# taq_data_extract

#### Juan Camilo Henao Londono - 26.03.2019
#### AG Guhr - Universitaet Duisburg-Essen

In [1]:
# Modules

import numpy as np
import os
import pandas as pd

import pickle

import taq_data_tools

__tau__ = 1000

In [2]:
def taq_data_extract(ticker, year, month, day):
    """
    Extract the trades and quotes (TAQ) data for a day, from a CSV file with
    the full information of a year. The time range for each day is from 9:30
    to 16:00 (including both).
        :param ticker: string of the abbreviation of the stock to be analized
                       (i.e. 'AAPL')
        :param year: string of the year to be analized (i.e '2008')
        :param month: string of the month to be analized (i.e '07')
        :param day: string of the day to be analized (i.e '07')
    """

    function_name = taq_data_extract.__name__
    taq_data_tools.taq_function_header_print_data(function_name, ticker,
                                                  ticker, year, month, day)

    # Load data
    # Date of the day to be saved
    date = '{}-{}-{}'.format(year, month, day)
    quotes_filename = ''.join(('../../taq_data/csv_year_data_{1}/{0}_{1}'
                               + '_NASDAQ_quotes.csv').split()) \
                      .format(ticker, year)
    trades_filename = ''.join(('../../taq_data/csv_year_data_{1}/{0}_{1}'
                               + '_NASDAQ_trades.csv').split()) \
                      .format(ticker, year)
    quotes_day_list = []
    trades_day_list = []

    # Read line per line
    with open(quotes_filename) as f_quotes:
        for idx, line in enumerate(f_quotes):
            list_line = line.split()
            if (list_line[0] == date
                    and list_line[1] >= '34200'
                    and list_line[1] <= '57600'):
                quotes_day_list.append(list_line[:6])

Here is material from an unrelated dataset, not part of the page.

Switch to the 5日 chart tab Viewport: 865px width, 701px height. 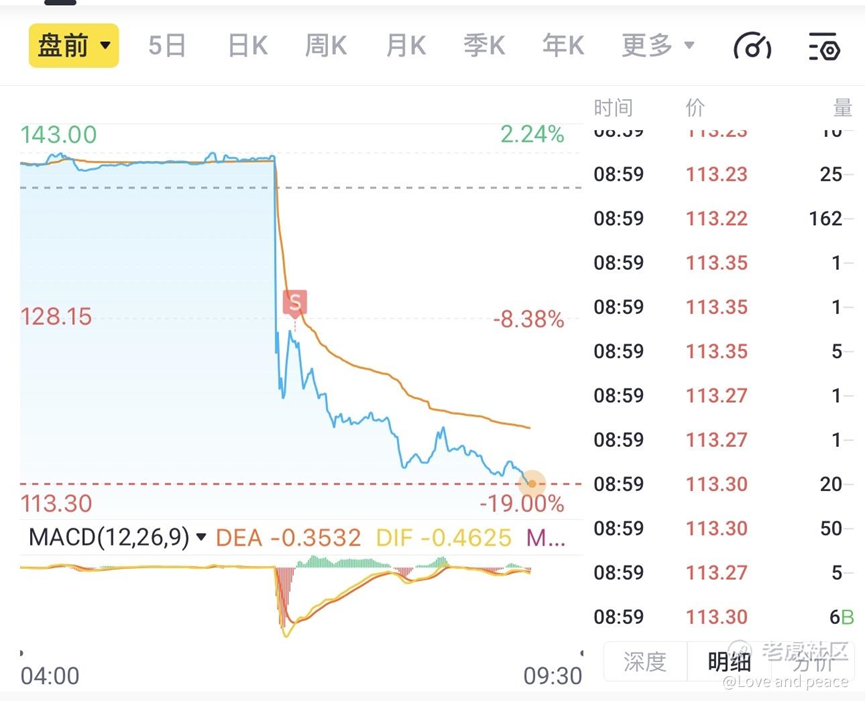click(x=167, y=45)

    assert len(quotes_day_list) != 0

    with open(trades_filename) as f_trades:
        for idx, line in enumerate(f_trades):
            list_line = line.split()
            if (list_line[0] == date
                    and list_line[1] >= '34200'
                    and list_line[1] <= '57600'):
                trades_day_list.append(list_line[:4])

    assert len(trades_day_list) != 0

    # Pandas dataframes with the filtered data
    quotes_df = pd.DataFrame(quotes_day_list,
                             columns=['Date', 'Time', 'Bid', 'Ask',
                                      'Vol_Bid', 'Vol_Ask'])
    trades_df = pd.DataFrame(trades_day_list,
                             columns=['Date', 'Time', 'Ask', 'Vol_Ask'])

    # Dataframes to arrays
    time_q = np.array(quotes_df['Time']).astype(int)
    bid_q = np.array(quotes_df['Bid']).astype(int)
    ask_q = np.array(quotes_df['Ask']).astype(int)
    vol_bid_q = np.array(quotes_df['Vol_Bid']).astype(int)
    vol_ask_q = np.array(quotes_df['Vol_Ask']).astype(int)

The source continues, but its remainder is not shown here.